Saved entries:
——————
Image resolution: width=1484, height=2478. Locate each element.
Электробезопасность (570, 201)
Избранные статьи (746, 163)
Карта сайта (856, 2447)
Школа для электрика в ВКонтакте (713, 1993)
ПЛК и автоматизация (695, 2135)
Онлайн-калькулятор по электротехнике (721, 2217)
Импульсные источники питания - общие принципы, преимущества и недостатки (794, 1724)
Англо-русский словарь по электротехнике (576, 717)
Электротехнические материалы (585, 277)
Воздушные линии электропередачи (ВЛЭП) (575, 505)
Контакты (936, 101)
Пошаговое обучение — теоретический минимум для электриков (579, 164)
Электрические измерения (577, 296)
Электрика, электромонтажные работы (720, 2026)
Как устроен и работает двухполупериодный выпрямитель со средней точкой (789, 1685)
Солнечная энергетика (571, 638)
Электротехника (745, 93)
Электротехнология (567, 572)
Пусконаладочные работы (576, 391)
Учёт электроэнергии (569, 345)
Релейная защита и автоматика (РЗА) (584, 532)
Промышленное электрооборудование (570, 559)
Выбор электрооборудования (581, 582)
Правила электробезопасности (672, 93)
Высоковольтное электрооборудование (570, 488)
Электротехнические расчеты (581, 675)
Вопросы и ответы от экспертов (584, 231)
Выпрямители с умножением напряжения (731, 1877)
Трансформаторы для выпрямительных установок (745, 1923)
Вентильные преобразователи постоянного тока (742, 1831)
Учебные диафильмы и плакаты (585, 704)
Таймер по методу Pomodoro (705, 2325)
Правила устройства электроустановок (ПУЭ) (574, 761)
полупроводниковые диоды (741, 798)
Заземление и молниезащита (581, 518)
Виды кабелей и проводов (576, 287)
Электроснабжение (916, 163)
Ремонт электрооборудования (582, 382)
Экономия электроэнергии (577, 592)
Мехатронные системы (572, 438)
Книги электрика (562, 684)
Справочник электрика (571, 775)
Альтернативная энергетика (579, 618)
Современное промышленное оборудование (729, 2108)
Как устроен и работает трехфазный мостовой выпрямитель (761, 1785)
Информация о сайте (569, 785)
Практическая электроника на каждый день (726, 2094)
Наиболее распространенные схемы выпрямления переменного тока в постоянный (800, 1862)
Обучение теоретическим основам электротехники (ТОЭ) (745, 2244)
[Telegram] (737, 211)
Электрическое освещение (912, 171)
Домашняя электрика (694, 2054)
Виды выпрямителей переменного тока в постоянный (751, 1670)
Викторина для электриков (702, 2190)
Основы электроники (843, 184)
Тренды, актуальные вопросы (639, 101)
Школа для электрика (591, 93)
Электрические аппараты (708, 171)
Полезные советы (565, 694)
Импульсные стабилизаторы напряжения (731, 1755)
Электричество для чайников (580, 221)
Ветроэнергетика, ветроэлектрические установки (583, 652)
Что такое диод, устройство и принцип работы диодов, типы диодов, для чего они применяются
——————
■ **WHAT IS REQUIRED**:
Write all of the data above again, exactly as given.

■ **RESPONSE TO THE TASK**:
Image resolution: width=1484, height=2478. Locate each element.
Электробезопасность (570, 201)
Избранные статьи (746, 163)
Карта сайта (856, 2447)
Школа для электрика в ВКонтакте (713, 1993)
ПЛК и автоматизация (695, 2135)
Онлайн-калькулятор по электротехнике (721, 2217)
Импульсные источники питания - общие принципы, преимущества и недостатки (794, 1724)
Англо-русский словарь по электротехнике (576, 717)
Электротехнические материалы (585, 277)
Воздушные линии электропередачи (ВЛЭП) (575, 505)
Контакты (936, 101)
Пошаговое обучение — теоретический минимум для электриков (579, 164)
Электрические измерения (577, 296)
Электрика, электромонтажные работы (720, 2026)
Как устроен и работает двухполупериодный выпрямитель со средней точкой (789, 1685)
Солнечная энергетика (571, 638)
Электротехника (745, 93)
Электротехнология (567, 572)
Пусконаладочные работы (576, 391)
Учёт электроэнергии (569, 345)
Релейная защита и автоматика (РЗА) (584, 532)
Промышленное электрооборудование (570, 559)
Выбор электрооборудования (581, 582)
Правила электробезопасности (672, 93)
Высоковольтное электрооборудование (570, 488)
Электротехнические расчеты (581, 675)
Вопросы и ответы от экспертов (584, 231)
Выпрямители с умножением напряжения (731, 1877)
Трансформаторы для выпрямительных установок (745, 1923)
Вентильные преобразователи постоянного тока (742, 1831)
Учебные диафильмы и плакаты (585, 704)
Таймер по методу Pomodoro (705, 2325)
Правила устройства электроустановок (ПУЭ) (574, 761)
полупроводниковые диоды (741, 798)
Заземление и молниезащита (581, 518)
Виды кабелей и проводов (576, 287)
Электроснабжение (916, 163)
Ремонт электрооборудования (582, 382)
Экономия электроэнергии (577, 592)
Мехатронные системы (572, 438)
Книги электрика (562, 684)
Справочник электрика (571, 775)
Альтернативная энергетика (579, 618)
Современное промышленное оборудование (729, 2108)
Как устроен и работает трехфазный мостовой выпрямитель (761, 1785)
Информация о сайте (569, 785)
Практическая электроника на каждый день (726, 2094)
Наиболее распространенные схемы выпрямления переменного тока в постоянный (800, 1862)
Обучение теоретическим основам электротехники (ТОЭ) (745, 2244)
[Telegram] (737, 211)
Электрическое освещение (912, 171)
Домашняя электрика (694, 2054)
Виды выпрямителей переменного тока в постоянный (751, 1670)
Викторина для электриков (702, 2190)
Основы электроники (843, 184)
Тренды, актуальные вопросы (639, 101)
Школа для электрика (591, 93)
Электрические аппараты (708, 171)
Полезные советы (565, 694)
Импульсные стабилизаторы напряжения (731, 1755)
Электричество для чайников (580, 221)
Ветроэнергетика, ветроэлектрические установки (583, 652)
Что такое диод, устройство и принцип работы диодов, типы диодов, для чего они применяются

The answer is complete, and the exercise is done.